「誰の目にも必ず老眼は起きます。 人によって進み方は異なりますが、いわば、”白髪”のようなもの」 そもそも老眼とはどんな病態なのだろう。
「遠くから近くに目を転じたときに、 ピントが合うまでに時間がかかるようになるのが、最初に感じる老眼症状です。 個人差があり、もとから遠視だった人は早い時期にピント調節の不具合を感じ、 逆に元々近視の人には、60代になってもそれほど困らず手元の文字を読める人もいます。」
「ピント」は、水晶体というレンズの厚みを変えることで調節している。 水晶体の周辺の筋肉(毛様体筋)が老化すると、自在に厚みを変えることができなくなり、 ピントが合わなくなってくる。これが老眼。

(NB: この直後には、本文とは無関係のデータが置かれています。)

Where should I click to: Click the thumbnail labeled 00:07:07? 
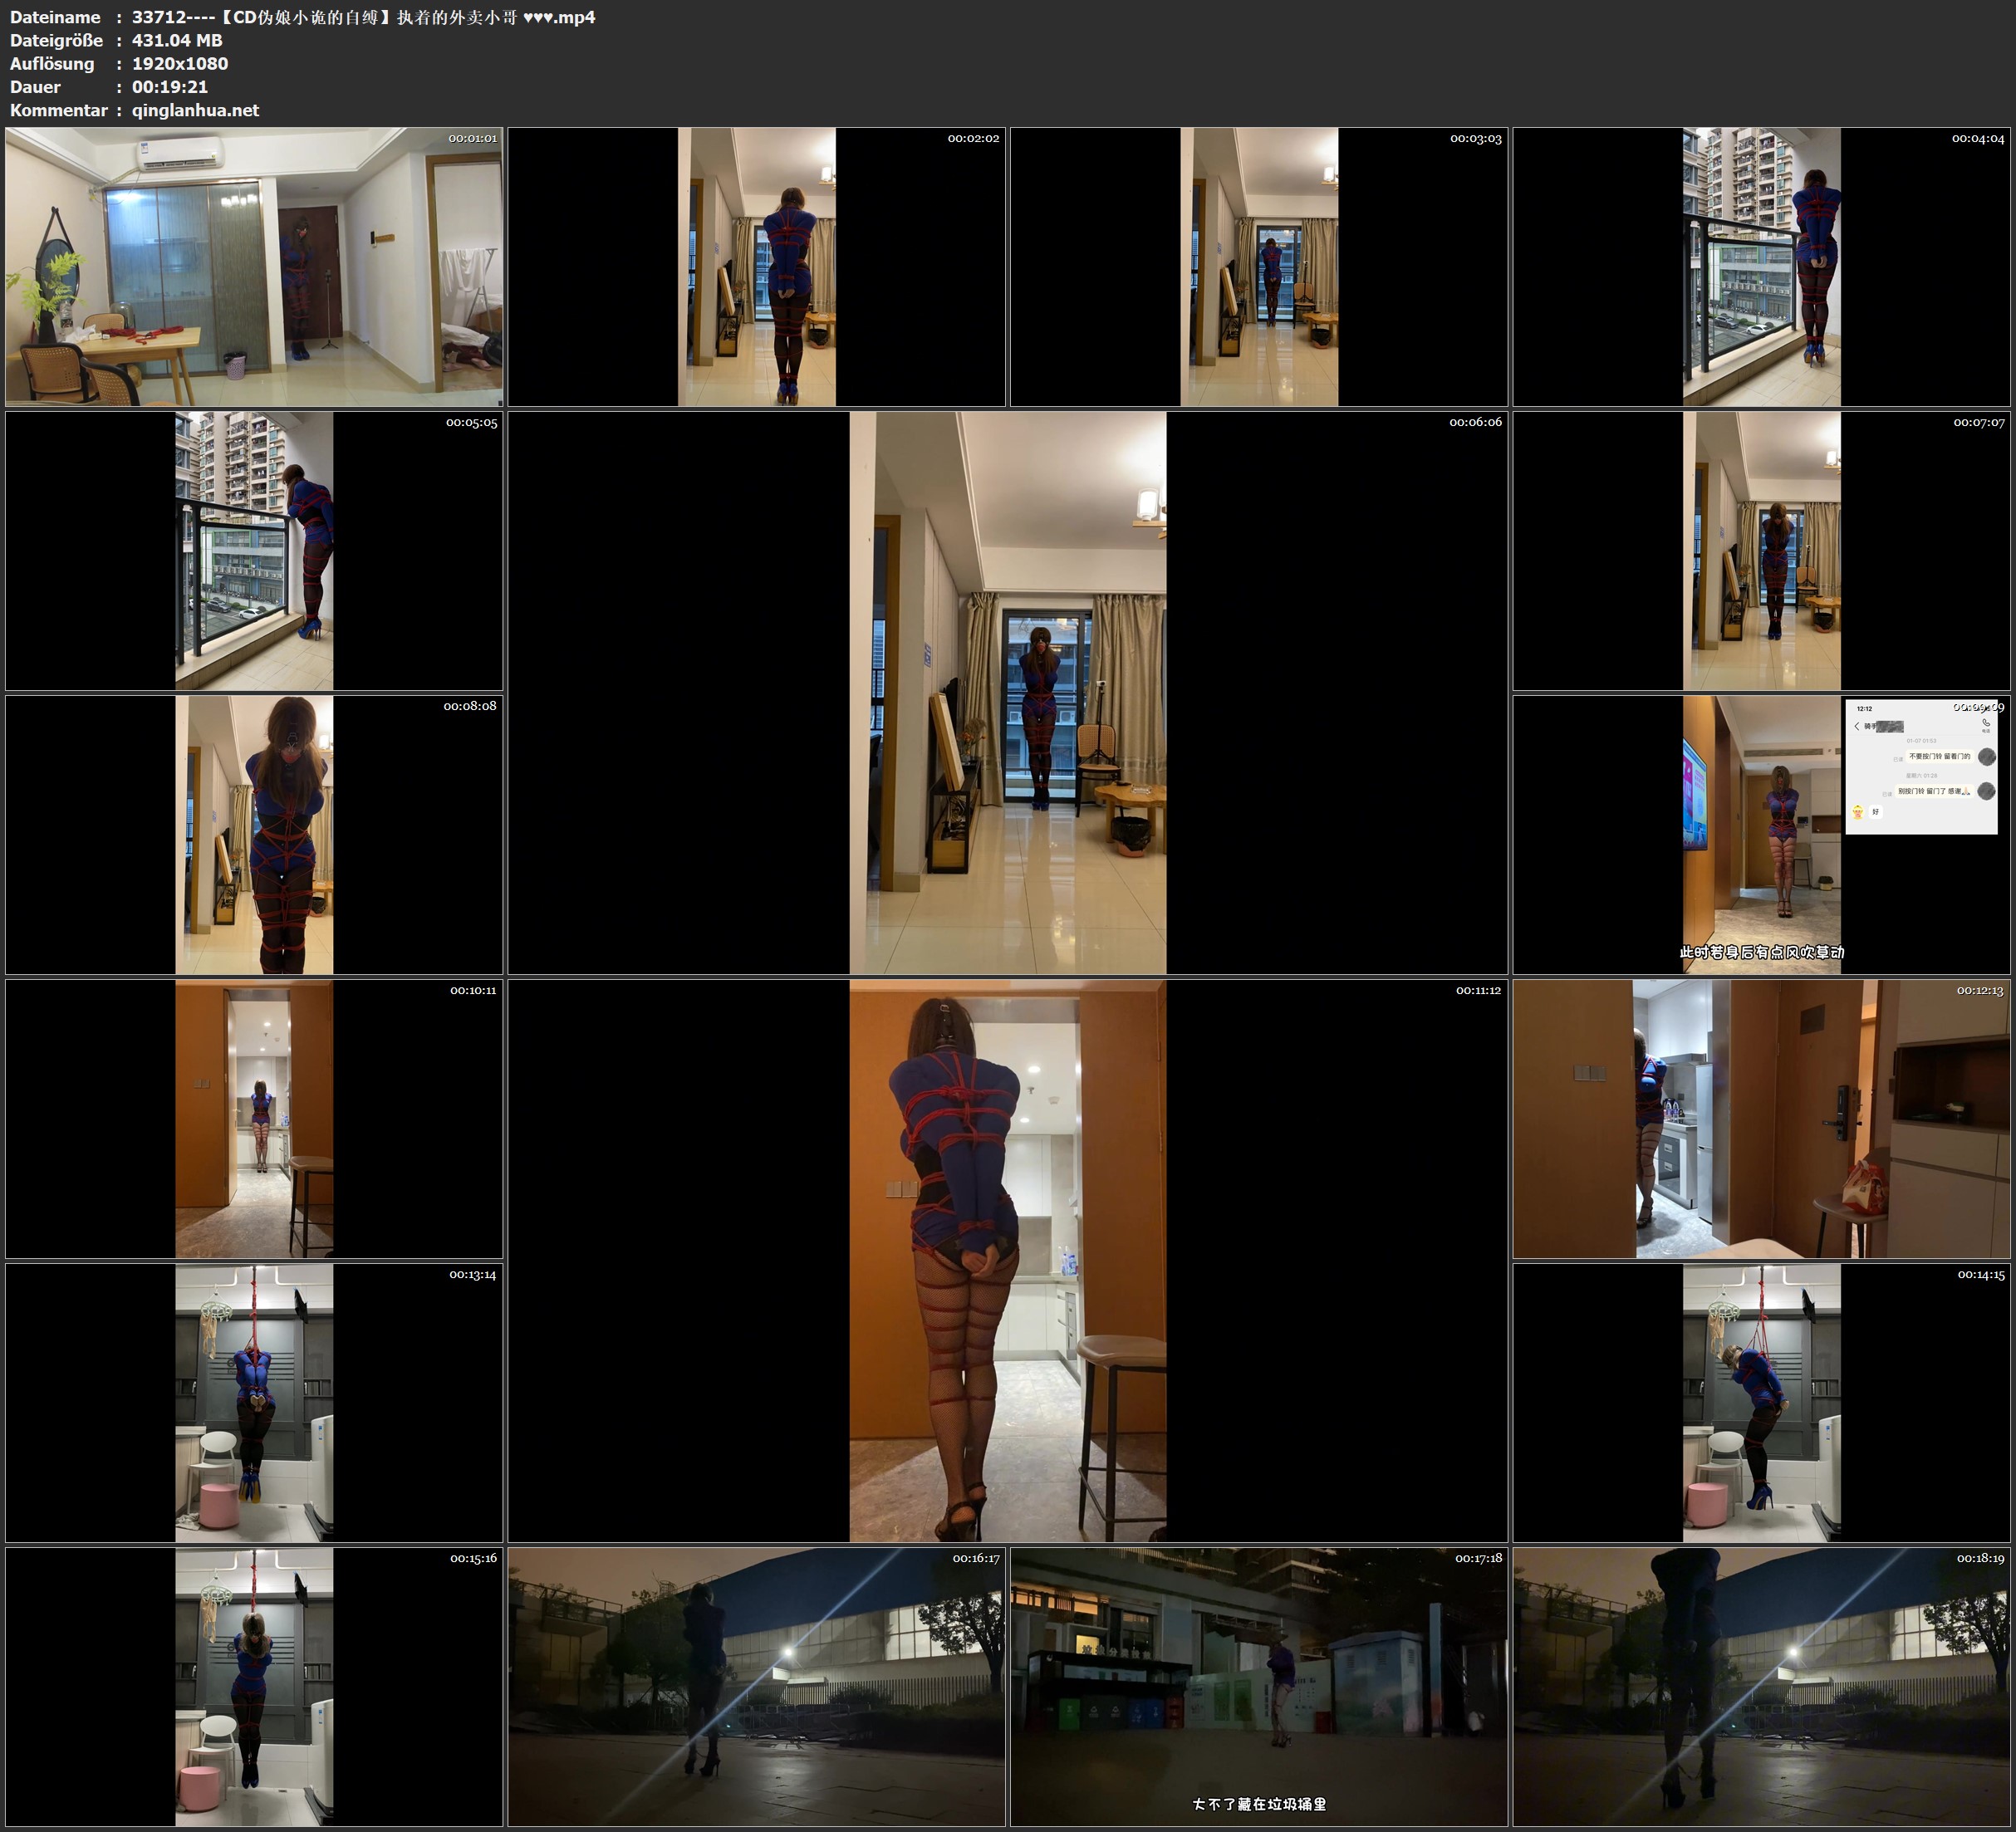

「若い頃ならどこを見ても瞬時にピントが合ったのに、 年令とともに「じわっと」焦点が合うようになる。 更に老眼が進むと、どう頑張っても近くのものをクリアに見ることができなくなり、 以前より遠ざけないと見えなくなるのです」
老眼の問題は、老眼鏡を使うことで多くの場合は解決することが可能。
老眼の予防はなかなか難しいが、日常生活においては「温める」ことがお勧め。 読書やパソコン作業などで目の疲れを感じたときには、 目を温めるアイマスクをしたり、温かいタオルを目の上に載せると血流が良くなり、 目に関連する筋肉の緊張も取れて楽になる。